目前岩藻糖基化人乳寡糖(2'-岩藻糖基乳糖、3-岩藻糖基乳糖、二岩藻糖基乳糖等)的生物合成必需三要素：核苷酸活化的岩藻糖GDP-L-岩藻糖(GDP-L-fucose，主要作为该合成反应的供体底物，正常情况下细胞内水平极低，且不易大规模生产，价格昂贵)，受体糖(主要作为该反应中接受岩藻糖的底物，如乳糖、N-乙酰乳糖胺、岩藻糖基乳糖、乳-N-二糖、乳-N-四糖、唾液酸乳糖、二唾液酸乳糖等)，岩藻糖基转移酶(FucT，需要外源引入且高表达该酶，可以来源于幽门螺杆菌Helicobacter pylori、空肠弯曲杆菌Campylobacterjejuni、肝幽门螺杆菌Helicobacter hepaticus、鼬鼠螺杆菌Helicobacter mustelae、普通拟杆菌Bacteroides vulgatus ATCC8482以及大肠杆菌O86、O128、O126、O127等，在该合成反应中它能催化L-岩藻糖分子从GDP-L-岩藻糖转移到受体糖分子上，从而形成岩藻糖基化的人乳寡糖)；

在现有技术方案中，对于供体底物GDP-L-岩藻糖的生物合成目前已经确定有两种途径：从头途径(De novo pathway)和救助途径(Salvage pathway)。

从头合成途径(De novo pathway)主要起源于细菌的中央代谢活动，GDP-L-岩藻糖本身可以参与荚膜异多糖酸的生物合成，作为细胞壁的主要成分。该路径主要以糖酵解中间产物果糖-6-磷酸为起点，依次经过ManA(mannose6-phosphate isomerase，甘露糖-6-磷酸异构酶)，ManB(phosphomannomutase，磷酸甘露糖变位酶)，ManC(α-D-mannose-phosphate guanylyltransferase，α-D-甘露糖-磷酸鸟嘌呤基转移酶)，Gmd(GDP-mannose-4,6-dehydratase，GDP-甘露糖4,6-脱氢酶)和Fcl(GDP-L-fucosesynthase，GDP-L-岩藻糖合成酶)五个酶促反应步骤，生成中间体GDP-L-岩藻糖。整个反应过程中，1摩尔葡萄糖转化成1摩尔GDP-L-岩藻糖，并消耗1摩尔GTP和NADPH作为辅因子。在此基础上，只要外源引入特定的岩藻糖基转移酶和受体糖底物，理论上就能催化合成所需的岩藻糖基化的人乳寡糖。

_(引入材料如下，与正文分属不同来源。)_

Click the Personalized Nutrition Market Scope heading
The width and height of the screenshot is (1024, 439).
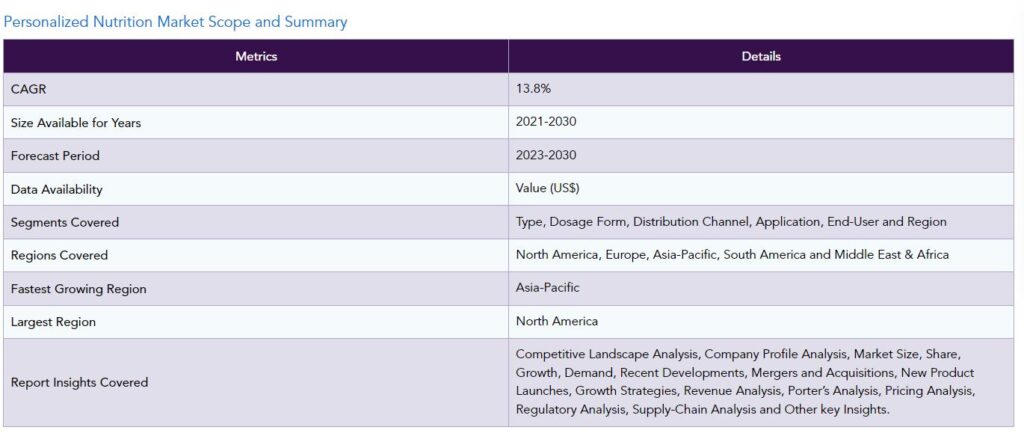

补救合成途径(Salvage pathway)最初源于哺乳动物细胞和一些拟杆菌的代谢系统。该途径从L-岩藻糖开始，胞外L-岩藻糖被转移到细胞内，再依次通过L-岩藻糖激酶和GDP-L-岩藻糖焦磷酸化酶的催化作用合成GDP-L-岩藻糖。目前已经公开了一种来源于脆弱拟杆菌(Bacteroides fragilis)的双功能酶(Fkp)可以同时含有L-岩藻糖激酶活性和GDP-L-岩藻糖焦磷酸化酶活性，这无疑促进了GDP-L-岩藻糖代谢工程化合成的可行性。整个反应过程中，1摩尔L-岩藻糖可以转化成1摩尔GDP-L-岩藻糖，同时消耗1摩尔ATP和GTP作为辅因子。整体上看，补救合成路径要相对简单，但是所需要的底物L-岩藻糖不易获得，且市场价格较高，因此该路径目前还不适合规模化的岩藻糖基化寡糖的生产。